▶ **WORK ORDER**:
Look over the material for the string "computer". Copy every line where it turns up.

▶ **DATA SHOWN**:
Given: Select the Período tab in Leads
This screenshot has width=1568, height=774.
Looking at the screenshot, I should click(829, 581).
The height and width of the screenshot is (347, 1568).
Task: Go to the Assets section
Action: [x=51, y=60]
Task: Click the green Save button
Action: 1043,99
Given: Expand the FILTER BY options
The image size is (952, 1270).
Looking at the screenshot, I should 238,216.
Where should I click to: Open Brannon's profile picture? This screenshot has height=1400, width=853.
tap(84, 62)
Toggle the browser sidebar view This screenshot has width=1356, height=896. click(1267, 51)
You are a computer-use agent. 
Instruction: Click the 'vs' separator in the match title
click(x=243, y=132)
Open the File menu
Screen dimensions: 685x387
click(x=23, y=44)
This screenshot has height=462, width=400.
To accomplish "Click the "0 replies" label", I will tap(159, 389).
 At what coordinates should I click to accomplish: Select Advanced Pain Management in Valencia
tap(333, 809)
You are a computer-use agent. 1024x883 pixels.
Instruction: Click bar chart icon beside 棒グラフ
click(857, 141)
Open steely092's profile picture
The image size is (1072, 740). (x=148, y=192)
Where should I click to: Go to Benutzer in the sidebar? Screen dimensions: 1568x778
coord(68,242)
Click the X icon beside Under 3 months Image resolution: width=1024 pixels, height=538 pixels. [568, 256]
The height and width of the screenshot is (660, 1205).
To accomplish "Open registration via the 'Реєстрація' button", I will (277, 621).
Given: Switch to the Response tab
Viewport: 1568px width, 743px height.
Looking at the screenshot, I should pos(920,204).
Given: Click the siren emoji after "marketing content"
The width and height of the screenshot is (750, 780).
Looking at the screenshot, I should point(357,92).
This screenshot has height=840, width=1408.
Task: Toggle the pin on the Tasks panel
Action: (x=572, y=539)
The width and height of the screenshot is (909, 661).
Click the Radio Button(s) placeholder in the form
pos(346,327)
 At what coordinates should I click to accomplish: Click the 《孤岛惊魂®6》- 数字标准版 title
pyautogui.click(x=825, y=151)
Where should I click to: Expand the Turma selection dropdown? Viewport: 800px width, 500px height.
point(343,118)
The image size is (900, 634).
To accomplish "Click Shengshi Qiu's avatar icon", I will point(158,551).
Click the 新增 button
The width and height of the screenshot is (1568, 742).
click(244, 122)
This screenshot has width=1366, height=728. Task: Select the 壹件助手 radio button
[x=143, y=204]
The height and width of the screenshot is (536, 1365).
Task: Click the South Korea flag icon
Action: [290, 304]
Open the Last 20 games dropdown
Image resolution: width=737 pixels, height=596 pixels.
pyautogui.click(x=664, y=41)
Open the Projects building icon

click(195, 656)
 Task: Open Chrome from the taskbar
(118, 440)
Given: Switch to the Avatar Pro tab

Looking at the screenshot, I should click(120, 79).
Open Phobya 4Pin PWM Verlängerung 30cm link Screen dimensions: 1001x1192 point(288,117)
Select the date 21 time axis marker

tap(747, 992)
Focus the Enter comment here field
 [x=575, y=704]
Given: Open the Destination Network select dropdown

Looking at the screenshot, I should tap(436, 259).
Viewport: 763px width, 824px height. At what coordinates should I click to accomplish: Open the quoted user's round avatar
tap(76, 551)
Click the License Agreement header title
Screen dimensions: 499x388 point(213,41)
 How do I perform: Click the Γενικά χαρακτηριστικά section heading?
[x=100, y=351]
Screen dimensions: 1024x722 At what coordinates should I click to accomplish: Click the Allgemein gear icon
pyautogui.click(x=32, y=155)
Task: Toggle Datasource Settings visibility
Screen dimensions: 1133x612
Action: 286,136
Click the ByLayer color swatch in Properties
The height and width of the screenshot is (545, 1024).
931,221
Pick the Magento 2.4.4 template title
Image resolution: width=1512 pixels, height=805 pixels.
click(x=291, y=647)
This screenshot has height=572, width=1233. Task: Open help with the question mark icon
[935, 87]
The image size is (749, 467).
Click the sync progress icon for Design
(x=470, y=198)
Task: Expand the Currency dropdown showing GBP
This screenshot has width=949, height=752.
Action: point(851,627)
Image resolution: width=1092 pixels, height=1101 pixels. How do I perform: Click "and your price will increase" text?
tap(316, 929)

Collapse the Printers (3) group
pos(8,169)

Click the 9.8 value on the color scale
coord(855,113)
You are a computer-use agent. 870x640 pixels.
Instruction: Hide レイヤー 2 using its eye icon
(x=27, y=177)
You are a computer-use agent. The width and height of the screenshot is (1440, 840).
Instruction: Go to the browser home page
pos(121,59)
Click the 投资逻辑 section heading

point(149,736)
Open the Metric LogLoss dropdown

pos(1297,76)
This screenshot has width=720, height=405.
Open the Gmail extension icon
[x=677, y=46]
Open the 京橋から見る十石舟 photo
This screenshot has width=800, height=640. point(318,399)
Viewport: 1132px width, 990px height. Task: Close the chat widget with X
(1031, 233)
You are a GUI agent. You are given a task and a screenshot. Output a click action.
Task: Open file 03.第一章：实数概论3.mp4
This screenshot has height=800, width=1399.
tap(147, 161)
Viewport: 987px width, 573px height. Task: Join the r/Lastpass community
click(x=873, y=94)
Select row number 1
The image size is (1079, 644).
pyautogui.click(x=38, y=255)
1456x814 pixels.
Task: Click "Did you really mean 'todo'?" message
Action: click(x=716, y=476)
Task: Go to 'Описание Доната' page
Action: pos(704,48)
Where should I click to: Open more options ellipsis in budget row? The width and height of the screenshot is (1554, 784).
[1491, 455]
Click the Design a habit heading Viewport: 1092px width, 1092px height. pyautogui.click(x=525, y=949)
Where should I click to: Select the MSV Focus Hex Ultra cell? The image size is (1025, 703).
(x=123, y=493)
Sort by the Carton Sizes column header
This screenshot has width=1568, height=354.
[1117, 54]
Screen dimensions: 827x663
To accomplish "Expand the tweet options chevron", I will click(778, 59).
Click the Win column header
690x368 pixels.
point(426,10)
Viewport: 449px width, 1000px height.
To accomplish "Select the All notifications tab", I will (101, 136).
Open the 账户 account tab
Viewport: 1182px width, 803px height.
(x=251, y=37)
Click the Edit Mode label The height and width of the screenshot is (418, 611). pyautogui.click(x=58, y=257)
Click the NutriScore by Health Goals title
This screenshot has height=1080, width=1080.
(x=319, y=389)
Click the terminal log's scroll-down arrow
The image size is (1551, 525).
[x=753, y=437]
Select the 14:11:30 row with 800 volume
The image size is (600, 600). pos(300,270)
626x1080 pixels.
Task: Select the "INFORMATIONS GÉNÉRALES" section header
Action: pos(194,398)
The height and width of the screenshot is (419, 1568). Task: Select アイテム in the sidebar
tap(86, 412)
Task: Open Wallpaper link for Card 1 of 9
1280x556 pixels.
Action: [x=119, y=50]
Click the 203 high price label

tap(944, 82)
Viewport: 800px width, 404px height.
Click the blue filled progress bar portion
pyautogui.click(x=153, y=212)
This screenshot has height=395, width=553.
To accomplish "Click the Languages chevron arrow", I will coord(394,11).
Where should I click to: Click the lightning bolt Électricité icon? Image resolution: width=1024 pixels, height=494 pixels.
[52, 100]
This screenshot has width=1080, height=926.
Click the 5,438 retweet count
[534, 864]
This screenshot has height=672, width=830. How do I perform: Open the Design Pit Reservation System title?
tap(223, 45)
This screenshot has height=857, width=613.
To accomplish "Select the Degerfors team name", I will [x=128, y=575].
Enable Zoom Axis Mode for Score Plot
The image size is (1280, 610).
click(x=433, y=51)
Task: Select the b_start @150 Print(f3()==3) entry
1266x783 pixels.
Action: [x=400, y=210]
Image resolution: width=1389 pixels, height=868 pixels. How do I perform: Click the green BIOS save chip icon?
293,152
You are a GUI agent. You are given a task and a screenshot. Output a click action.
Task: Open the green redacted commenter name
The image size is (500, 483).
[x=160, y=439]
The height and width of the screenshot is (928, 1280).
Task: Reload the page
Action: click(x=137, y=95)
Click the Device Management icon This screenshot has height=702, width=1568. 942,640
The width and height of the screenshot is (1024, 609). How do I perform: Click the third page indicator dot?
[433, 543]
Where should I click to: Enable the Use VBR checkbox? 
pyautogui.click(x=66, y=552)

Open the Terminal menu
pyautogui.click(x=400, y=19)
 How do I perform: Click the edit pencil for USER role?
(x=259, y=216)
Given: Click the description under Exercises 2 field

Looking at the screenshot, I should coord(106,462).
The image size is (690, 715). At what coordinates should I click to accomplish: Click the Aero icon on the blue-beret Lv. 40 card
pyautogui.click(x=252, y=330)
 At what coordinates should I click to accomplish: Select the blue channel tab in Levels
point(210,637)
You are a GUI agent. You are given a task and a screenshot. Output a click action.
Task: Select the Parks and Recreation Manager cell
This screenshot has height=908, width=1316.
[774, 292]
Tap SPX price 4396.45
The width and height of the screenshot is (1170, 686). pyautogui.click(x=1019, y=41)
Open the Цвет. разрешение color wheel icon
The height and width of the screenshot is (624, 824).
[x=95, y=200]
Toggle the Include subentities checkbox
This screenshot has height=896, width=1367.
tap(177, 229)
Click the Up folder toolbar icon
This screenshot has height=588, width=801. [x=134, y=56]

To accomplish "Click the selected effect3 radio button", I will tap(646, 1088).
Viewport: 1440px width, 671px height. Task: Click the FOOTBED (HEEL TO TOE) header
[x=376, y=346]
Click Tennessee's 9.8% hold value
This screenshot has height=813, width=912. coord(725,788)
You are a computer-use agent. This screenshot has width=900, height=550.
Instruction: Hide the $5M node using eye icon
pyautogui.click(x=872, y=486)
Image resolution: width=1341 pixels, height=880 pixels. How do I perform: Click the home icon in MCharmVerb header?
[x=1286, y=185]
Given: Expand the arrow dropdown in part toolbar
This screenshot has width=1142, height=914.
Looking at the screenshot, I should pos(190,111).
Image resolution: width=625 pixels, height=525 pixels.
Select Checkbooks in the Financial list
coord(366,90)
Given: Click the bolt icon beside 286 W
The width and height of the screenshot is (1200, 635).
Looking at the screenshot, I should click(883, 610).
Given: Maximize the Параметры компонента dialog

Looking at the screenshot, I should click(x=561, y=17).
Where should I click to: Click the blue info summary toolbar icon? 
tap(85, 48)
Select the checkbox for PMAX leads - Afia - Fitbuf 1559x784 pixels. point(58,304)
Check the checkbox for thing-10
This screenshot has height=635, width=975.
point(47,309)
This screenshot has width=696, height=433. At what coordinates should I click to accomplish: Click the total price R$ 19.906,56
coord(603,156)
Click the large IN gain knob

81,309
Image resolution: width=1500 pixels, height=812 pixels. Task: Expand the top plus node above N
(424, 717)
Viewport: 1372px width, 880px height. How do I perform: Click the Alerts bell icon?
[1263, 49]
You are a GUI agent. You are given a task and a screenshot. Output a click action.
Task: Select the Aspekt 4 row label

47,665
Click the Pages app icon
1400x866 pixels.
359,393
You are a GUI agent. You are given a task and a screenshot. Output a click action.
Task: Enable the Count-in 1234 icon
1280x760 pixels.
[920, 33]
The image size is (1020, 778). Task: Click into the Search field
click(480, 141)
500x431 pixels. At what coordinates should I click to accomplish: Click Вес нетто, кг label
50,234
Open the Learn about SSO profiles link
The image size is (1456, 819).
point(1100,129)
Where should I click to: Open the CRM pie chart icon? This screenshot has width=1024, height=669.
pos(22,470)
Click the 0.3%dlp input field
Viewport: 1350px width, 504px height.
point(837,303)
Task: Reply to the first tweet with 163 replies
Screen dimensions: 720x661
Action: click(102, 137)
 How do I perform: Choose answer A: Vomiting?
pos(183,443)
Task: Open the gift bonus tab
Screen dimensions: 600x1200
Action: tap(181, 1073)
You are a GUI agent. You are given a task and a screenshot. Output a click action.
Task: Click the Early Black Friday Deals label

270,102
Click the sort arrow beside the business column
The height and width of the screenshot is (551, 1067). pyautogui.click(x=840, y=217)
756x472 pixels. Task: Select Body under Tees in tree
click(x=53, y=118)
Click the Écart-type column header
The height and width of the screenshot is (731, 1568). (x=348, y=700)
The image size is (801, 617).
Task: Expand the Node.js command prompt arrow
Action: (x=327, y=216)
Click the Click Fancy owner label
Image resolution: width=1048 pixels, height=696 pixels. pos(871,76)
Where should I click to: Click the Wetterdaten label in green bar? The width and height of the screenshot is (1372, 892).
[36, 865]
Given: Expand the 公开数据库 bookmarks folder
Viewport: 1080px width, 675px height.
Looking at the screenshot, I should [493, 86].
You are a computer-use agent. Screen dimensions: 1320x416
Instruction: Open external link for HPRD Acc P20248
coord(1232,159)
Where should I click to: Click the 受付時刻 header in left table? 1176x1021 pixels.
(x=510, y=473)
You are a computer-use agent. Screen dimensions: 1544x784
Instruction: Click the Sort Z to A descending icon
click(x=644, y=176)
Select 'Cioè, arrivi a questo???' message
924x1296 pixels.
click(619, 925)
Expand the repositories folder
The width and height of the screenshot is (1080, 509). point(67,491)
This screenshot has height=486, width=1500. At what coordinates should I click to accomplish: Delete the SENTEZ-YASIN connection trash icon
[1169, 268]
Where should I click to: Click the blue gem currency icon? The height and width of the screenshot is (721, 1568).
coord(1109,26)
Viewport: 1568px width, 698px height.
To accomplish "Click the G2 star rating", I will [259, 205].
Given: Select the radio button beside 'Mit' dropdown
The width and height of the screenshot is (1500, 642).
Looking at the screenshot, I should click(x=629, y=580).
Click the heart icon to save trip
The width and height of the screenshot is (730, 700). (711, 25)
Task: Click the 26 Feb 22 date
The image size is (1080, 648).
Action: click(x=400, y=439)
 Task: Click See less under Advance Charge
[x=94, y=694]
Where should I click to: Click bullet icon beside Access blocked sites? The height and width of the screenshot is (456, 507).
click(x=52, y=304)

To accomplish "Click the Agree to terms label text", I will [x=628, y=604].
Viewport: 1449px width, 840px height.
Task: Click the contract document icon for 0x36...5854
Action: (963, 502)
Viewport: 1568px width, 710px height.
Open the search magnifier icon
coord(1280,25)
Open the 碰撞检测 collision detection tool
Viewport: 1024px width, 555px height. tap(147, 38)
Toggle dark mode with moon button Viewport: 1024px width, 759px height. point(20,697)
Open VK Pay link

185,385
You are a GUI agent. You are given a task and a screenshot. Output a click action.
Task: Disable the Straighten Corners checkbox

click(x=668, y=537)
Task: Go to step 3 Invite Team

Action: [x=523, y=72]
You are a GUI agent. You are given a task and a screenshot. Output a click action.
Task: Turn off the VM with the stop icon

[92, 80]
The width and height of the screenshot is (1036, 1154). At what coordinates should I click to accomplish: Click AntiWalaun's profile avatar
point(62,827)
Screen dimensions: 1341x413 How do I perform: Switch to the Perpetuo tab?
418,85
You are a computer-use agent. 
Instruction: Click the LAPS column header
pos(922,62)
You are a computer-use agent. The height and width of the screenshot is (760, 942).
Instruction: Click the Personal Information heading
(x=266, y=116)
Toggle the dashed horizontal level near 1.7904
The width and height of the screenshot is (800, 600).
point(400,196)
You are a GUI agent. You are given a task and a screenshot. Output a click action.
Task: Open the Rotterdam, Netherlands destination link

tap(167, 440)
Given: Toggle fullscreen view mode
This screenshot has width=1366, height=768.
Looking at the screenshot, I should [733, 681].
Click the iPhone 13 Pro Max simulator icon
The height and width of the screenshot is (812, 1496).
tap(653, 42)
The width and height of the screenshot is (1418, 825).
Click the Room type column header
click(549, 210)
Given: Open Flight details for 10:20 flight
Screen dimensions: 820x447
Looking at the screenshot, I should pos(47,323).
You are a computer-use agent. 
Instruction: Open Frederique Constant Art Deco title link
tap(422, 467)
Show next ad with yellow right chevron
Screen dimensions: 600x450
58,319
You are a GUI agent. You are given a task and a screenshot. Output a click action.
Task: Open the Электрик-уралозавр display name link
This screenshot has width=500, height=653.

▶ **TASK RESPONSE**:
You are a computer-use agent. 
You are a computer-use agent. 1024x883 pixels.
You are a computer-use agent. 870x640 pixels.
You are a computer-use agent. The width and height of the screenshot is (1440, 840).
You are a computer-use agent. This screenshot has width=900, height=550.
You are a computer-use agent. Screen dimensions: 1320x416
You are a computer-use agent. Screen dimensions: 1544x784
You are a computer-use agent. 
You are a computer-use agent. The height and width of the screenshot is (760, 942).
You are a computer-use agent. 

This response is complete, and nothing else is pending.